Task: In the listing that follows, find the line with "Given: Click the", then copy exactly from it through the line with "Where should I click to: Open", leaving out every picture.

┌─ Data for processing

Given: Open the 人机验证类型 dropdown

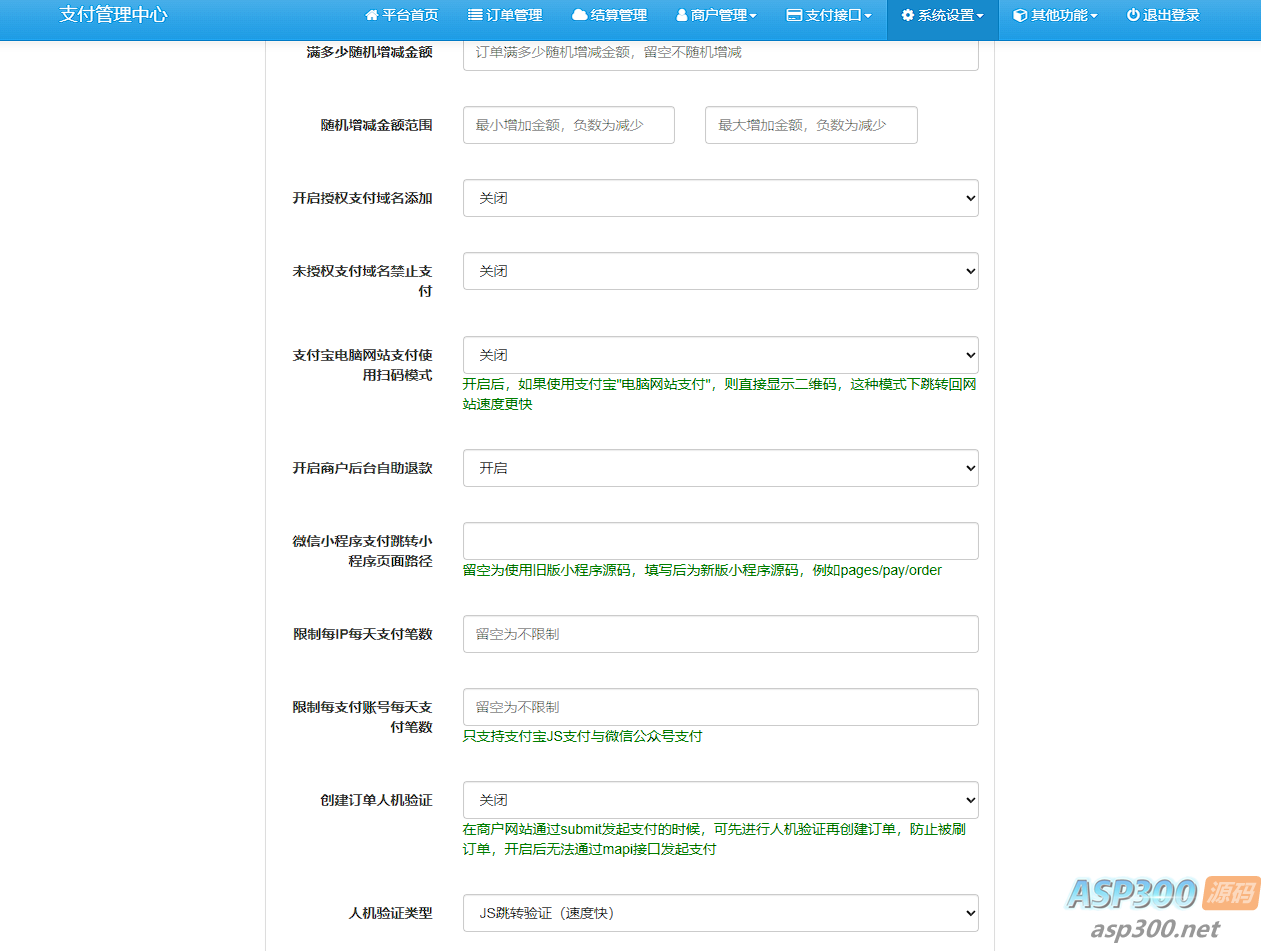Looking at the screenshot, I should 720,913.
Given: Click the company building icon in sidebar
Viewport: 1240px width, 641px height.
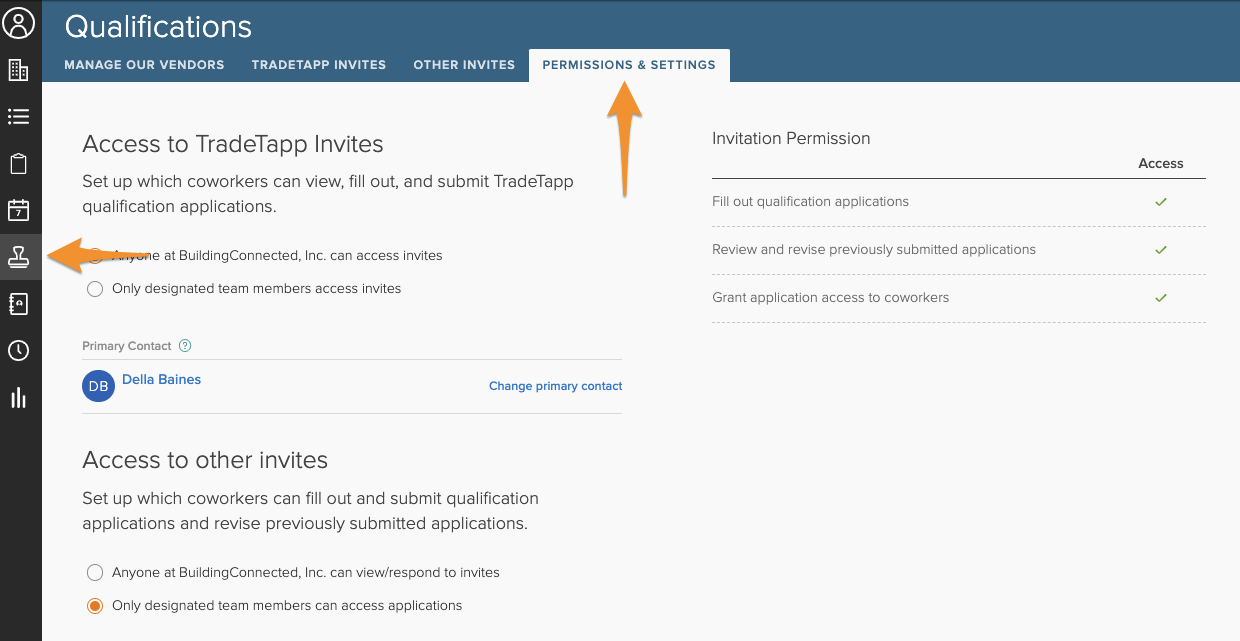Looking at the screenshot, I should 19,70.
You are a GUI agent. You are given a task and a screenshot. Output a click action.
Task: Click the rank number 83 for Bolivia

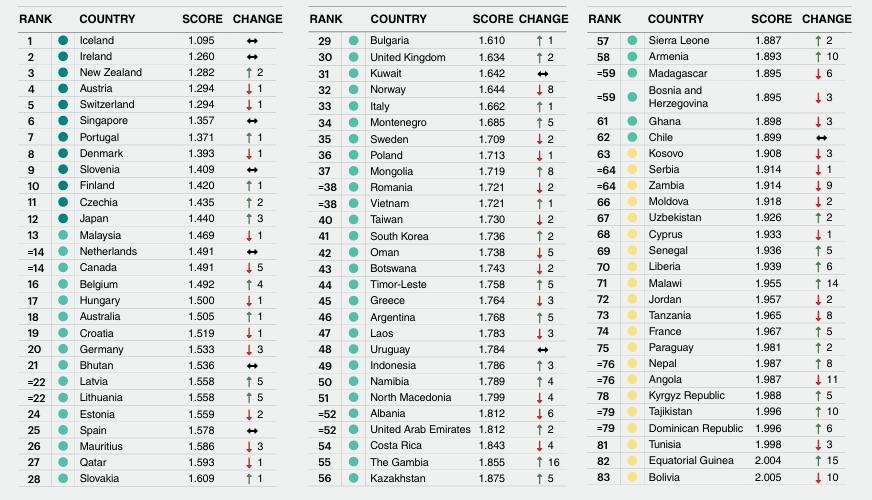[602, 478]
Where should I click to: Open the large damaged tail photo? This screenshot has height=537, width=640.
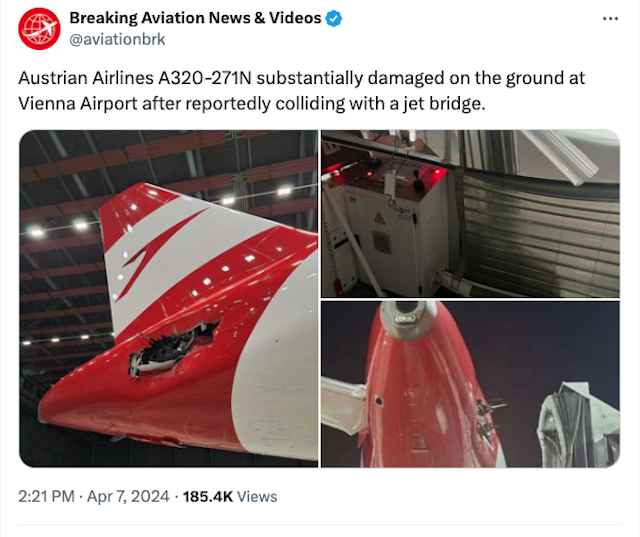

└─
┌─ Data for processing

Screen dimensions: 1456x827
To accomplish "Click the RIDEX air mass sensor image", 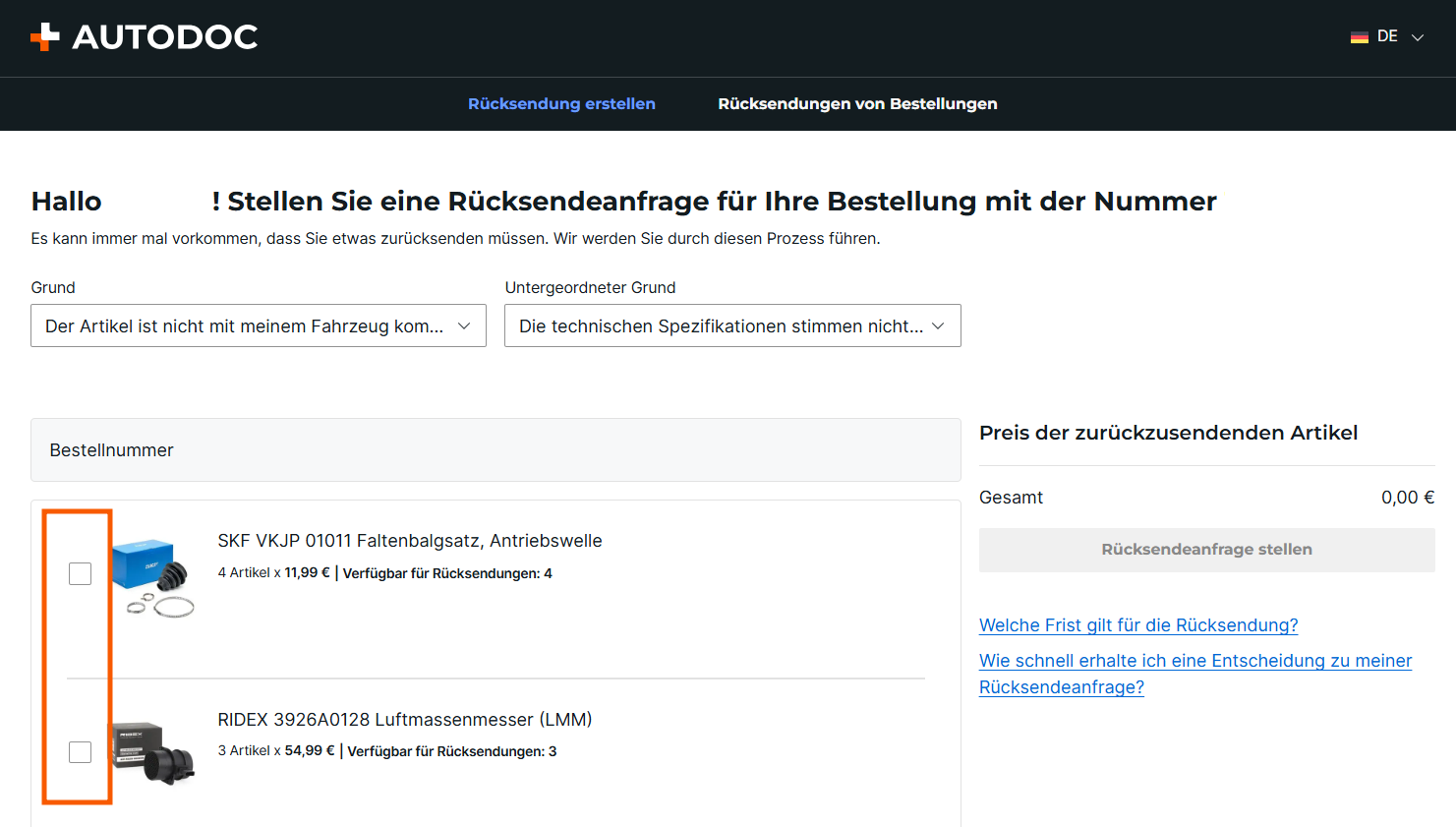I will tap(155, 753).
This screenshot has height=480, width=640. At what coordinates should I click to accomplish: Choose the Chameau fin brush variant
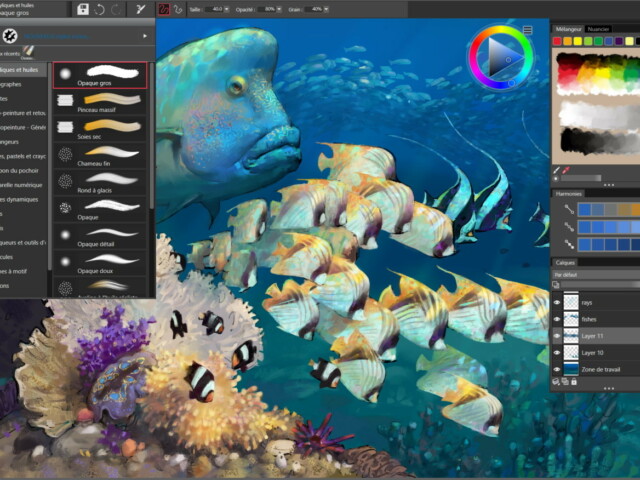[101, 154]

└─
┌─ Data for processing

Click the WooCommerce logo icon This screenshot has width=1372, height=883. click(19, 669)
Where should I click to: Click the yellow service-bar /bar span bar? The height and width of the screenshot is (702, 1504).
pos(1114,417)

└─

Written solution:
Given: Click the company building icon in sidebar
Viewport: 1240px width, 641px height.
Looking at the screenshot, I should 19,70.
You are a GUI agent. You are given a task and a screenshot. Output a click action.
Task: Click the rank number 83 for Bolivia

[602, 478]
Where should I click to: Open the large damaged tail photo? This screenshot has height=537, width=640.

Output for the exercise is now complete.